Bölge Adliye Mahkemesi kararı davalı ... tarafından temyiz edilmekle; kesinlik, süre, temyiz şartı ve diğer usul eksiklikleri yönünden yapılan ön inceleme sonucunda, temyiz dilekçesinin kabulüne karar verildikten ve Tetkik Hâkimi tarafından hazırlanan rapor dinlendikten sonra dosyadaki belgeler incelenip gereği düşünüldü:

I. DAVA

1.Davacı küçük kayyımı dava dilekçesinde; küçük ...'ın müteveffa ... ile ...'ın evlilik dışı birlikteliğinden 01.01.2008 tarihinde dünyaya geldiğini, küçük ...'ın anne ile arasındaki soybağının doğum ile kurulduğunu, müteveffa ... ile saybağı kurulmadığını, annesi ...'ın hanesine kaydedildiğini, küçüğün Elazığ Sarahatun Kadın Doğum Hastanesi'nde doğduğunu, küçük ...'ın babasının ... olmasına rağmen nüfüs kayıtlarında babası göründüğünü iddia ederek babalığın hükmen tespitine karar verilmesini talep ve dava etmiştir.

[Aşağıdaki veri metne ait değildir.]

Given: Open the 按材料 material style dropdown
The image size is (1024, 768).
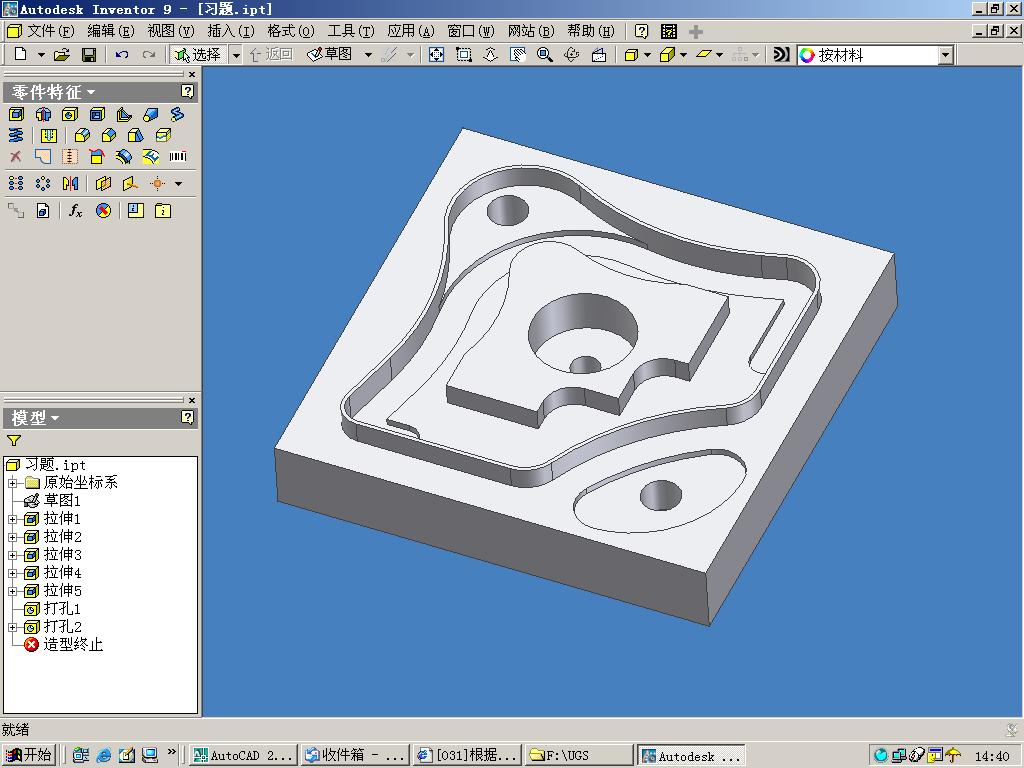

2.Birleşen davacı ... Başsavcılığı davaname ile küçük ...'ın müteveffa ... ile ...'ın evlilik dışı birlikteliğinden 01.01.2008 tarihinde dünyaya geldiğini, küçük ...'ın anne ile arasındaki soybağının doğum ile kurulduğunu, müteveffa ... ile soybağı kurulmadığını belirterek müteveffa ...'ın küçük ...'ın babası olarak tespitine karar verilmesini talep ve dava etmiştir.

II. CEVAP

Davalılar asıl ve birleşen davaya cevap dilekçelerinde; davanın reddini talep etmişlerdir.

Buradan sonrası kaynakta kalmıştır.